Naming things once

How is x = %i[a b c] better than x = [:a, :b, :c]? I find these kinds of shortcuts available in Ruby, and exploited to the maximum in Rails (et al), a severe detriment to understanding and exploring the code. Thankfully, JetBrain's RubyMine is almost always successful handling these pointless alternative codings. Ruby & Rails: Preventing successful grep-ing since forever.

Update: This is a somewhat related discussion on Hacker News, Greppability is an underrated code metric.

Understanding Patterns of Project Behavior

Adrenaline Junkies and Template Zombies: Understanding Patterns of Project Behavior is a useful catalog of project specimens and anti-specimen. As a catalog it does capture much of what I have experienced (and participated) during projects. Like Brook's The Mythical Man-Month, the information contained is, unfortunately for our industry, evergreen. I would not categorize this as a pattern or anti-pattern catalog, however, as, unlike good patterns, it does not regularly offer solutions. Nevertheless, its is worth having around if only to remind yourself that you are not crazy, the project is.

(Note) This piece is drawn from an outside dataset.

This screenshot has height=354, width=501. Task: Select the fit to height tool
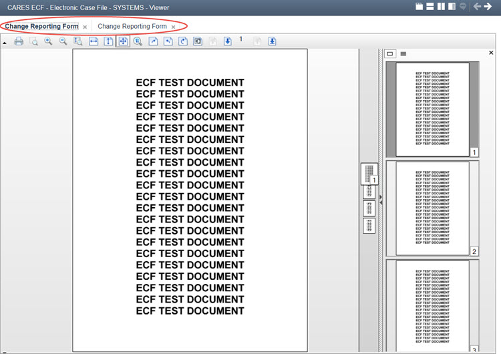108,41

Why can't we validate a branch locally?

I have been on several projects where a developer's version control branch needs to pass continious integration (CI in CI/CD) on a remote service before it is eligible to be merged. The implication here is that a successful remote test run is sufficient validation for acceptance. But given that the remote CI environment is also unlike the production environment I have been wondering why do we accept this validation over a local validation?

It seems to me that an organization should strive to enable local validation over remote validation if only for its cost benefits. Central CI environments are costly to operate. A common consequence of this is that these costs are reduced by having several test runs share an environment. Tests fail not due to a developer’s negligence but to the missing isolation. Validation now requires multiple runs in the hope that the next one will avoid all the conflicts and pass. It is CI wack-a-mole style, a style that costs too much and delays feature releases.

All developer machines are capable enough to run CI in the background while development happens in the foreground. The only thing that is missing is a signifier that authenticates the successful run. Eg, a value tied to the code commit, the successful test run log commit, and the environment commit.

Dads helping dads

I have to say, I learned much from this dad.